- WRITTEN TASK -
Copy everything from the line containing "Task: Toggle the emoji reaction on the post" down to the line containing "Action: point(542,239)", swapping "label" for "caption" and leaving the rest unchanged.

───── TASK MATERIAL

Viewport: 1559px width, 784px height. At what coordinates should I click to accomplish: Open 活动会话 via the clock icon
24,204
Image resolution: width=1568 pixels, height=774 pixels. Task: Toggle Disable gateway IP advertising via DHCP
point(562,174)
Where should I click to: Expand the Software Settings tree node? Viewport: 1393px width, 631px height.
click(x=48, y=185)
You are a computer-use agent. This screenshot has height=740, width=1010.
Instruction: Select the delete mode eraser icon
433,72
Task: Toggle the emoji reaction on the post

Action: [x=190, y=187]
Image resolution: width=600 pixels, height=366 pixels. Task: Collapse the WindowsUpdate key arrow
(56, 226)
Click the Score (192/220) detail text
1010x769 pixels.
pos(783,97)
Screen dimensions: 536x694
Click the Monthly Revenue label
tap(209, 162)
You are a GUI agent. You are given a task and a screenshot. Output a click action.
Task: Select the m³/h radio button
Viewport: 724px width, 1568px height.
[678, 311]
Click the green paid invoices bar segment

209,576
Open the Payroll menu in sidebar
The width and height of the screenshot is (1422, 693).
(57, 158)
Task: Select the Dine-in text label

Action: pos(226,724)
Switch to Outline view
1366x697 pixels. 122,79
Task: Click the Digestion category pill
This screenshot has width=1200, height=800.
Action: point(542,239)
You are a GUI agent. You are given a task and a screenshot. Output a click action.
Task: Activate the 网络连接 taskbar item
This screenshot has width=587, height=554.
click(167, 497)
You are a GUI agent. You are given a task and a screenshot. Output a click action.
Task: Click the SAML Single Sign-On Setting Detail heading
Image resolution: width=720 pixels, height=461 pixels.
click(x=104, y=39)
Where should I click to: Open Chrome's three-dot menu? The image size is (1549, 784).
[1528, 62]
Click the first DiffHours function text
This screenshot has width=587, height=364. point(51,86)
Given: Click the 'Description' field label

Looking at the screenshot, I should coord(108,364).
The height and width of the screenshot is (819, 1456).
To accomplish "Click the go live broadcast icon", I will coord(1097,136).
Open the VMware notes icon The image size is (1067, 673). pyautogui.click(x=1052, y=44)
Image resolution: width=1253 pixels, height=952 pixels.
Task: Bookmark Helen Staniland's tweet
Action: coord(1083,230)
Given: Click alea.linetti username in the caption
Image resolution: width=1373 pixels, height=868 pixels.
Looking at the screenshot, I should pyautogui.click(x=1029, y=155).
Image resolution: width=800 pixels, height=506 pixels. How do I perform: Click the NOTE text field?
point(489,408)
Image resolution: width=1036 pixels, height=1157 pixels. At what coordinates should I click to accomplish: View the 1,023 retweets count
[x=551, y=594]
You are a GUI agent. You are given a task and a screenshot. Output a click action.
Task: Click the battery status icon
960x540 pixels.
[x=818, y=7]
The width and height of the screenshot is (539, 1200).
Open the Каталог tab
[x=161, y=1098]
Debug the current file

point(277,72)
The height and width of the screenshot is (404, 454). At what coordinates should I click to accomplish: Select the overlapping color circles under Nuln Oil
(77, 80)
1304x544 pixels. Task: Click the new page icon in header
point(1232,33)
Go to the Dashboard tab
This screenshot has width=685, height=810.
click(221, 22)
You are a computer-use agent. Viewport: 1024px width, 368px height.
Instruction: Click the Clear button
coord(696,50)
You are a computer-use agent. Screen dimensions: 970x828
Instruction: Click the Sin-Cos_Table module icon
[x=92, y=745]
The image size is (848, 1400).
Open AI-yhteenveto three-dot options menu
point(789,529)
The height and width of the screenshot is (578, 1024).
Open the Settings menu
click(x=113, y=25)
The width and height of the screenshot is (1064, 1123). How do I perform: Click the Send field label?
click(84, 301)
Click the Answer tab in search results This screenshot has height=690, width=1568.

──────────

- EXERCISE RESULT -
Task: Toggle the emoji reaction on the post

Action: [x=190, y=187]
Image resolution: width=600 pixels, height=366 pixels. Task: Collapse the WindowsUpdate key arrow
(56, 226)
Click the Score (192/220) detail text
1010x769 pixels.
pos(783,97)
Screen dimensions: 536x694
Click the Monthly Revenue caption
tap(209, 162)
You are a GUI agent. You are given a task and a screenshot. Output a click action.
Task: Select the m³/h radio button
Viewport: 724px width, 1568px height.
[678, 311]
Click the green paid invoices bar segment

209,576
Open the Payroll menu in sidebar
The width and height of the screenshot is (1422, 693).
(57, 158)
Task: Select the Dine-in text caption

Action: pos(226,724)
Switch to Outline view
1366x697 pixels. 122,79
Task: Click the Digestion category pill
This screenshot has width=1200, height=800.
Action: point(542,239)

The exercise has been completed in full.